PP-OCRv3: More Attempts for the Improvement of Ultra Lightweight OCR System (2206.03001v2)

Published 7 Jun 2022 in cs.CV

Abstract: Optical character recognition (OCR) technology has been widely used in various scenes, as shown in Figure 1. Designing a practical OCR system is still a meaningful but challenging task. In previous work, considering the efficiency and accuracy, we proposed a practical ultra lightweight OCR system (PP-OCR), and an optimized version PP-OCRv2. In order to further improve the performance of PP-OCRv2, a more robust OCR system PP-OCRv3 is proposed in this paper. PP-OCRv3 upgrades the text detection model and text recognition model in 9 aspects based on PP-OCRv2. For text detector, we introduce a PAN module with large receptive field named LK-PAN, a FPN module with residual attention mechanism named RSE-FPN, and DML distillation strategy. For text recognizer, the base model is replaced from CRNN to SVTR, and we introduce lightweight text recognition network SVTR LCNet, guided training of CTC by attention, data augmentation strategy TextConAug, better pre-trained model by self-supervised TextRotNet, UDML, and UIM to accelerate the model and improve the effect. Experiments on real data show that the hmean of PP-OCRv3 is 5% higher than PP-OCRv2 under comparable inference speed. All the above mentioned models are open-sourced and the code is available in the GitHub repository PaddleOCR which is powered by PaddlePaddle.

PDF Abstract

PP-OCRv3 (Li et al., 2022 ) is the third iteration in a series of practical, ultra-lightweight OCR systems developed by Baidu. Building upon the foundations of PP-OCR (Du et al., 2020 ) and PP-OCRv2 (Du et al., 2021 ), PP-OCRv3 introduces nine new strategies aimed at further improving accuracy while maintaining or enhancing computational efficiency, making it suitable for deployment in resource-constrained environments like mobile devices.

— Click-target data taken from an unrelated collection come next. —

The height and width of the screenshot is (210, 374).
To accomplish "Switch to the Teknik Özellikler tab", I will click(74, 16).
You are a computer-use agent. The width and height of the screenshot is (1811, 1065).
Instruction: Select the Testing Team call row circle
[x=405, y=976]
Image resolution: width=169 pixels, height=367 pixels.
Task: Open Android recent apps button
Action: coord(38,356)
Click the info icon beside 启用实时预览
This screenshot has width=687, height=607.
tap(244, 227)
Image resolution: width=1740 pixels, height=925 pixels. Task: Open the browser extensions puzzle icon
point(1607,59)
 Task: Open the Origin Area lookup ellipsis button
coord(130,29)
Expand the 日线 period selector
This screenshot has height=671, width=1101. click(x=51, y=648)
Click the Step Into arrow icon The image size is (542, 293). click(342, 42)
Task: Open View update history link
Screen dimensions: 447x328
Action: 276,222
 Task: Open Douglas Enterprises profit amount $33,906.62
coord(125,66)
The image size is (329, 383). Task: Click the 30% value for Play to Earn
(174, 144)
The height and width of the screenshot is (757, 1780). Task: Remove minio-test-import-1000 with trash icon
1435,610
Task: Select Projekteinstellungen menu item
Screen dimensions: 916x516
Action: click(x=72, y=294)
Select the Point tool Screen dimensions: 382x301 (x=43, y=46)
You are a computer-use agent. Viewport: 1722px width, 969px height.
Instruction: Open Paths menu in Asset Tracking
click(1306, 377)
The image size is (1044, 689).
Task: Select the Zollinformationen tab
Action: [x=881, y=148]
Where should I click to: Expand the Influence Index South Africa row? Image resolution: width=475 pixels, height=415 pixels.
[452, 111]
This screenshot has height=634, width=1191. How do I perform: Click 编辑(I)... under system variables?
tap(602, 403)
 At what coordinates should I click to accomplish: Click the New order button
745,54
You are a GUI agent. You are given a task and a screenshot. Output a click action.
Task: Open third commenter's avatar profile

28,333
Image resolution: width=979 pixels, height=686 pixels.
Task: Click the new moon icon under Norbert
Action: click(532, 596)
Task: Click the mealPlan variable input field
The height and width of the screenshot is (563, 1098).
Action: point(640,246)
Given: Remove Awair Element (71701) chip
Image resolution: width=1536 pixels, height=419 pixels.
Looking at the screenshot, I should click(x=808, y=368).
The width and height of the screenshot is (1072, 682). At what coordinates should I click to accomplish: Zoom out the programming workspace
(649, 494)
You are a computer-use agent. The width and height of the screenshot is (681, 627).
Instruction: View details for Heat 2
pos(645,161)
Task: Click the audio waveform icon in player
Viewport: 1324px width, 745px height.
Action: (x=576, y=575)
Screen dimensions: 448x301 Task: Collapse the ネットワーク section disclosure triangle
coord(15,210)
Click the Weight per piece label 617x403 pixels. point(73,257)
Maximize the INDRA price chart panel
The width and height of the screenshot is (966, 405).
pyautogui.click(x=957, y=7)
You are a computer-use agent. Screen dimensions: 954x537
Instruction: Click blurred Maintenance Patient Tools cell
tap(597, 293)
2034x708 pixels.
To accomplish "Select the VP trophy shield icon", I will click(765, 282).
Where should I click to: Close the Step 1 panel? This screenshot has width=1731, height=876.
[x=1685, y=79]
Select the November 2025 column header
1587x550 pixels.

The system retains the common two-stage OCR pipeline: text detection followed by text recognition on the detected text line images. Image rectification is also included as an intermediate step. PP-OCRv3 focuses on optimizing both the detection and recognition components.

For text detection, PP-OCRv3 continues to use the DB (Differentiable Binarization) [DB] algorithm framework but enhances it through three key strategies:

CML Distillation: The training process utilizes Collaborative Mutual Learning (CML) distillation, where two student models learn from a more powerful teacher model and also from each other. PP-OCRv3 optimizes both the teacher and student networks within this framework.
LK-PAN (Large Kernel PAN): Integrated into the teacher model, this uses larger convolution kernels (specifically 9x9) in the Path Augmentation Network (PAN) to increase the receptive field. This helps in detecting large fonts and texts with extreme aspect ratios more effectively.
DML (Deep Mutual Learning): Applied during the teacher model training, DML improves the teacher's performance by having two teacher models learn mutually.
RSE-FPN (Residual Squeeze-and-Excitation FPN): Incorporated into the student model's Feature Pyramid Network (FPN), RSE-FPN replaces standard convolutions with RSEConv blocks, which combine Squeeze-and-Excitation (SE) blocks with a residual structure. This enhances feature representation capability while mitigating potential issues with SE blocks in lightweight networks with limited channels.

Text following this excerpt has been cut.